● BRIEF: From the forum thread on inner products of infinite sequences, extract the passage starting at "I am not sure it" and ending at "exactly L2 means.", copying it word for word.

● EXCERPT PROVIDED:
The vectors element are infinite sequence of real numbers (x_1, x_2,\ldots).
The inner product has the common form: x_iy_i
You mean \sum^{\infty}_{i=1}x_iy_i
mnb96 said:
The problem now is that the vectors have an infinite number of elements, so the L2-norm of many vectors would be eventually equal to +Infinity.

- Is that admitted?
Yes, provided you restrict yourself to the subspace of sequences that have a finite norm, that is, for which the infinite series \sum x_i^2 converges to a finite limit. Ignore the series that do not converge -- those sequences are not elements of the inner product space.

mnb96 said:
- How can one define an orthonormal base for such a space?
How would you answer this for the space of sequences of length N? It's almost the same answer here.

(By the way, this post should really be in the Linear & Abstract Algebra forum!)
 
I am not sure about what I am about to say, but as far as I understood, the inner-product that goes to +Infinity is always admitted: there is nothing in the definition of inner-product that prevents it to be so.

Since an inner-product-space is apparently just a vector space with an inner product, we have to admit that also those series \sum^{\infty}_{i=1}x_iy_i which do not converge are allowed. So, the vectors with Infinite norm are still in the inner product space.

If you add the requirement that those series have always to converge, then you are defining an Hilbert-Space (complete metric).

Now, if we have an Hilbert-space, it is probably easier to define an orthonormal basis.
I am not sure it is possible to define always an orthonormal base for inner products, as I can't see how you could (for example) normalize the squared integral of a sinusoid extendind through the whole real line.
 
I think there is confusion here as to what, exactly L2 means.

The space l2 (small l) is defined as "the set of all infinite sequences {an} such that \sum a_n^2 is finite". The l2 norm is then defined as \sum a_n^2 which is now guaranteed to be finite. And that norm can be derived from an "inner product" \{a_n\}\cdot\{b_n\}= \sum a_nb_n which can be shown to always exist.

● PROVIDED RECORDS:
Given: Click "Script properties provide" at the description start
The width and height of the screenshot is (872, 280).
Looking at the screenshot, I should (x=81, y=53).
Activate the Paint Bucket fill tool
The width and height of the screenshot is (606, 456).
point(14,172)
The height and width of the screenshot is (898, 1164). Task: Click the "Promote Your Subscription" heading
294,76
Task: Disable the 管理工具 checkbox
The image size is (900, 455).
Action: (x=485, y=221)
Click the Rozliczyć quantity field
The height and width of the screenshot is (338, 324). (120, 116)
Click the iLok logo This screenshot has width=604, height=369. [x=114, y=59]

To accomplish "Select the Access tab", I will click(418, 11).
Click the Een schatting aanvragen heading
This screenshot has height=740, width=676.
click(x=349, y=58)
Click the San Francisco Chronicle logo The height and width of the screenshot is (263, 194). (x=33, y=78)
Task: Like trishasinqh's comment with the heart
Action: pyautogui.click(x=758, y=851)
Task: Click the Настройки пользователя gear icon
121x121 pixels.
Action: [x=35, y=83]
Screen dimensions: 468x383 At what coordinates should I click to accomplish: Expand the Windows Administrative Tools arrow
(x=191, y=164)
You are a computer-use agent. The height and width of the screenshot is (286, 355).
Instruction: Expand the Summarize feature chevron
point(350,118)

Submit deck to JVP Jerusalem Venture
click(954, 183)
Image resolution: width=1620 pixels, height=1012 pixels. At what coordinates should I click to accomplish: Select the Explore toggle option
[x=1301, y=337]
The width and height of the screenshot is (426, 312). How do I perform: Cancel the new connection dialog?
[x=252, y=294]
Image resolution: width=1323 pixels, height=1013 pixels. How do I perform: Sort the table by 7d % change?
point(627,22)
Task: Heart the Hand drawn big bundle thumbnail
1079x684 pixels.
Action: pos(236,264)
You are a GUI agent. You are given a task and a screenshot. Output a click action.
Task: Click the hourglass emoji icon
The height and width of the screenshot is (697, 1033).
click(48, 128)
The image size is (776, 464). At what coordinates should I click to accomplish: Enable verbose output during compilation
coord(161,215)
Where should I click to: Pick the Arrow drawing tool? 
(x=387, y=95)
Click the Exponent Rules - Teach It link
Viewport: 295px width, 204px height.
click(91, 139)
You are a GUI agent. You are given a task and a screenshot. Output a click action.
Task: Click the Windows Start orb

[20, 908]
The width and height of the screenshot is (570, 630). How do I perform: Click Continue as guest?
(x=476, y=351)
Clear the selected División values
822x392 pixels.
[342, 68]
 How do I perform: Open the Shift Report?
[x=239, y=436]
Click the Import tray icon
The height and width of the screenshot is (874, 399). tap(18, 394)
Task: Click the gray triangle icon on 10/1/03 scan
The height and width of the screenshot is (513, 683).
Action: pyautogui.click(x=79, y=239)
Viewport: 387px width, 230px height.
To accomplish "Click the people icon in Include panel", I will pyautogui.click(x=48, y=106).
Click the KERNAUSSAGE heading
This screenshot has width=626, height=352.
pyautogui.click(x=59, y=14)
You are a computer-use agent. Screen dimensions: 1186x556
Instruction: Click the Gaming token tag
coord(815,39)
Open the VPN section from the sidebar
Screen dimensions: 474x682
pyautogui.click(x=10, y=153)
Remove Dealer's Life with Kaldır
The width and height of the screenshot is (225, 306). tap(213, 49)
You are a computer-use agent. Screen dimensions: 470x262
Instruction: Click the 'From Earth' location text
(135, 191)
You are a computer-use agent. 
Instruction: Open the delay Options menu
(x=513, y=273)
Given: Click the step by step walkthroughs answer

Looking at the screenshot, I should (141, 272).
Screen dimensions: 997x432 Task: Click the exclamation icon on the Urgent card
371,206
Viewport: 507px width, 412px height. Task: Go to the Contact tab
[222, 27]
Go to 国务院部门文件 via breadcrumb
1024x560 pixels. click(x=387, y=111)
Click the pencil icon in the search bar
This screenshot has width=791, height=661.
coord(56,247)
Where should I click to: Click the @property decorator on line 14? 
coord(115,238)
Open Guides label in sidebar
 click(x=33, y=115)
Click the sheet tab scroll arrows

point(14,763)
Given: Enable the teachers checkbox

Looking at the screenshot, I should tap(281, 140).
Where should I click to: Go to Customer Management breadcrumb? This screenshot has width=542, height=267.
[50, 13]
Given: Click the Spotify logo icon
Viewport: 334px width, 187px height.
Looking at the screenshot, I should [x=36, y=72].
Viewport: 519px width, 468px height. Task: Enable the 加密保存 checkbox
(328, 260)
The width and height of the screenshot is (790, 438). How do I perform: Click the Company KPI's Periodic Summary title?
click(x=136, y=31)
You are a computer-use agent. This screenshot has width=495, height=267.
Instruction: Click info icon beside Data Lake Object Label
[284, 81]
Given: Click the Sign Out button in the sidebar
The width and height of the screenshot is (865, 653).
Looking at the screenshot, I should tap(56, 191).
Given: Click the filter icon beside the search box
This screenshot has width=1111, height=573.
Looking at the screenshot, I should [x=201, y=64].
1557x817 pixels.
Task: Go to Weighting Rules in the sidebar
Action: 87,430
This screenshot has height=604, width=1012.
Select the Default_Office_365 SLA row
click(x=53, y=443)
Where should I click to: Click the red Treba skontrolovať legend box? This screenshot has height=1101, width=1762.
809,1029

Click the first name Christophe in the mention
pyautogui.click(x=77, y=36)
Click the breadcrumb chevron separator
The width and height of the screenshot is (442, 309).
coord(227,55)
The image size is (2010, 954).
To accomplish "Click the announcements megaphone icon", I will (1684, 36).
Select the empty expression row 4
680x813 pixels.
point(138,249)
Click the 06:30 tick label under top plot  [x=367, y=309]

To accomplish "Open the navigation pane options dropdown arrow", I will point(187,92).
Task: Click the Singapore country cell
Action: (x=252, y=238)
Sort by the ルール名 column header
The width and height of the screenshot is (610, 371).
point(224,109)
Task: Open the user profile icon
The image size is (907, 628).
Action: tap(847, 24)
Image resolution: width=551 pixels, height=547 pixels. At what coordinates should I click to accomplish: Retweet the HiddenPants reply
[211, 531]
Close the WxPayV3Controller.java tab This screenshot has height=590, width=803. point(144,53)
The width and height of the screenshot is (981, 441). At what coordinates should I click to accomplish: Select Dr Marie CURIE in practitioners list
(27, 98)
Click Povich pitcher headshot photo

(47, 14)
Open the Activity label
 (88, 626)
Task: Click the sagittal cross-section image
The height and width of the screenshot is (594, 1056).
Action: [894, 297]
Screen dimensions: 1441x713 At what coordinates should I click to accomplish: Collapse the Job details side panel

● WRITTEN ANSWER:
I am not sure it is possible to define always an orthonormal base for inner products, as I can't see how you could (for example) normalize the squared integral of a sinusoid extendind through the whole real line.
 
I think there is confusion here as to what, exactly L2 means.